We recently cited on our Facebook page that “strong food aromas can actually hep you eat 5-10% less of a meal, reports recent research in the journal Flavour. Turns out, people might unconsciously take smaller bites to regulate the amount of flavor they experience. When cooking at home, add flavor and aroma via herbs for an essentially calorie-free (and sodium-free) way to possibly trick yourself into eating less but feeling satisfied!” In addition to helping you consumer fewer calories, various spices actually offer specific health benefits.
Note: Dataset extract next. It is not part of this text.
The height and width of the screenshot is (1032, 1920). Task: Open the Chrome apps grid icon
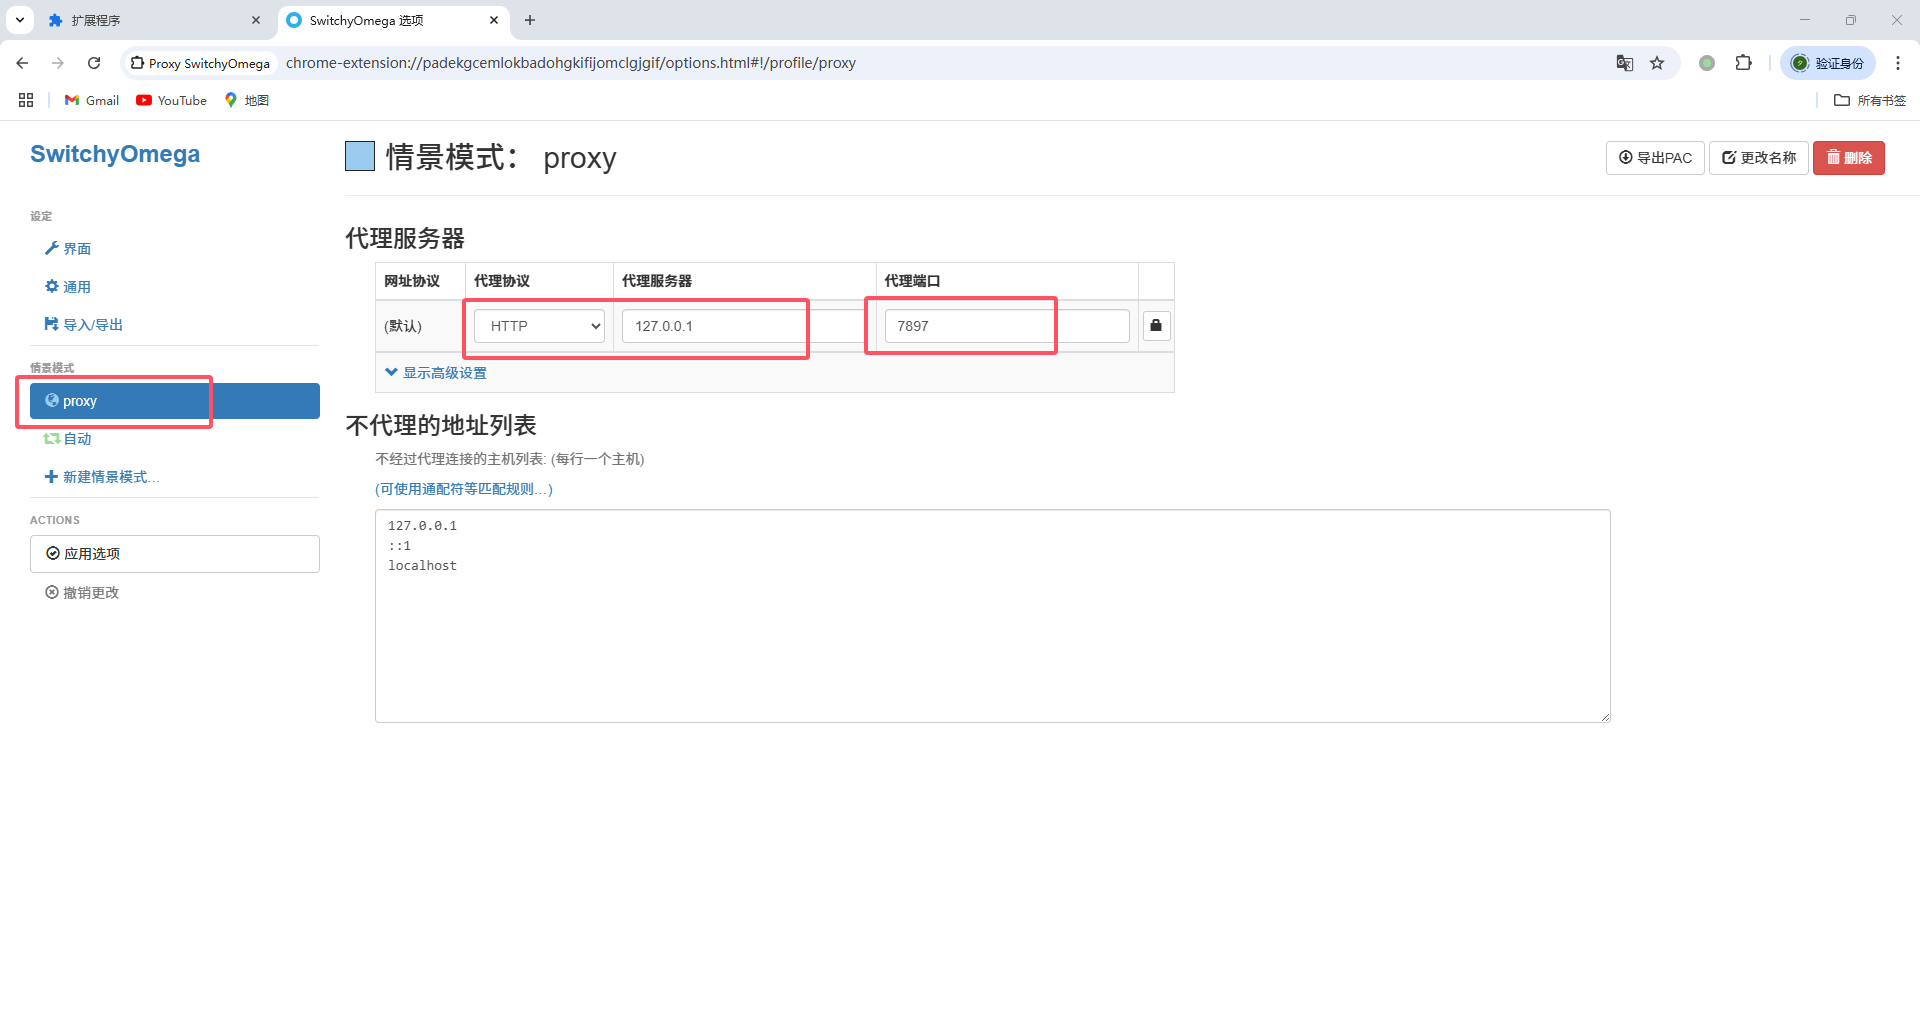pos(26,100)
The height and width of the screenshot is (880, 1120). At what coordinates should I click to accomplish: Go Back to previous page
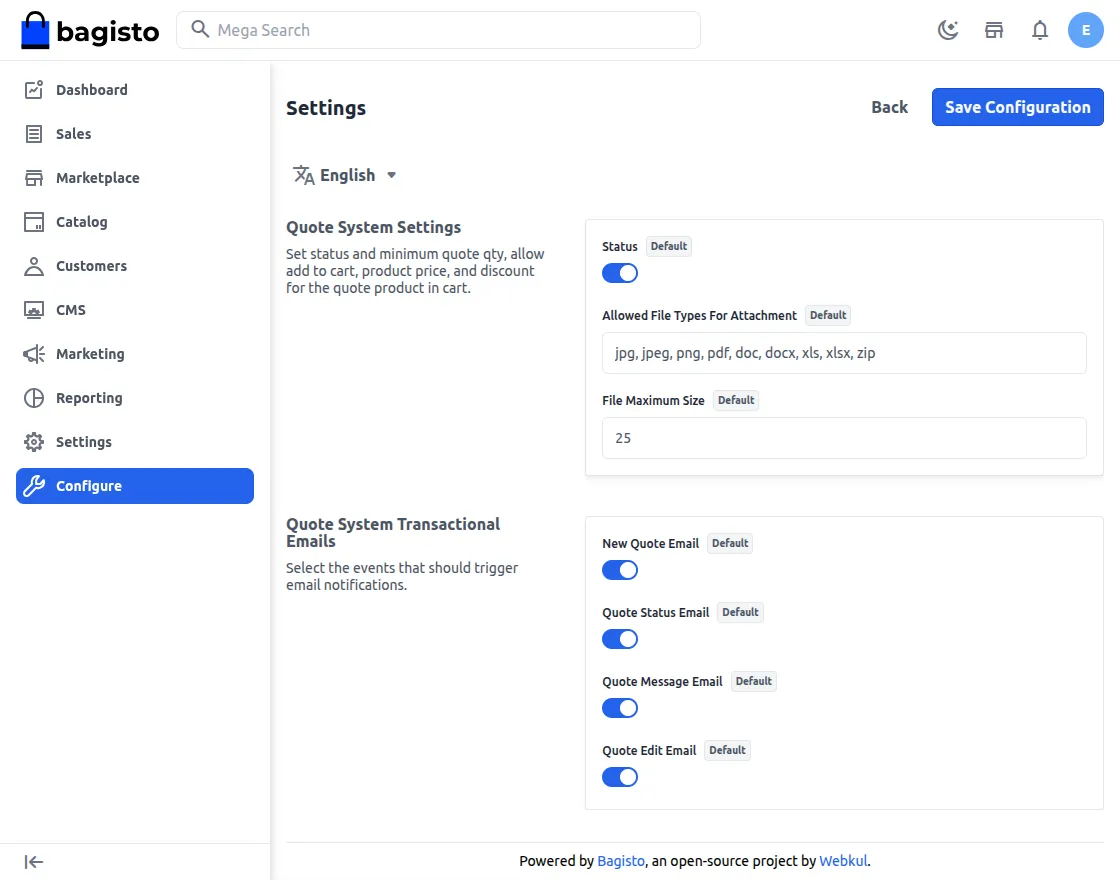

We’re discussing a few of the superstars here, both the amazing benefits you could reap and how to use them:

Cinnamon
Benefits:

  • potential to lower your risk of diabetes
  • help improve memory
  • lower your levels of blood sugar (back to its potential to be a fighter of prediabetes conditions)
  • may help inhibit Alzheimer’s disease

Use it: if you don’t already have favorite uses when baking, add half a teaspoon to oatmeal, coffee, yogurt – or even chili!

Ginger
Benefits:

  • major stomach soother and nausea reducer
  •  helps reduce dizziness
  • helps decrease joint pain – even in individuals with rheumatoid arthritis
  • intaking 2 grams per day can help ease exercise-induced muscle pain

Use it: Look to use actual ginger rather than ginger ale – most ginger ale today contains artificial colors along with the added sugar and carbonation. Start almost any stir-fry dish with grated ginger, toss into smoothies or juices, or add to homemade jams and jellies.

Garlic
Benefits:

  • garlic intake is associated with a reduced risk of several types of cancers, as garlic’s antibacterial properties may prevent (and possibly halt!) the growth of cancer-causing substances, help repair DNA and reduce cell proliferation
  • may help slightly lower cholesterol
  • help help lower blood pressure
  • may slow hardening of the arteries

Use it: add chopped raw garlic to salads in the place of high-cal dressings, or use as a dressing or marinade for almost any protein or vegetable!


Sage
Benefits:

  • may help improve mental performance
  • memory-enhancer
  • help reduce risk of both memory problems associated with aging, and risk of Alzheimer’s disease

Use it: sage is delicious on proteins (toss onto chicken before grilling) and as a spice for most grilled or steamed vegetables, like asparagus.

Parsley
Benefits:

  • compounds found in parsley have been proven to help stop the growth and multiplication of certain types of breast cancer cells
  • helps fight off other pathogens in the body

Use it: Add to salads, soups, roasted veggies or as a garnish on virtually any dish!

Turmeric
Benefits:

  • cancer-fighting: ability to kill cells in cancer of the esophagus

Use it: add turmeric to Greek yogurt to serve as a dip for Thai or Indian dishes – or a simple spiced chicken!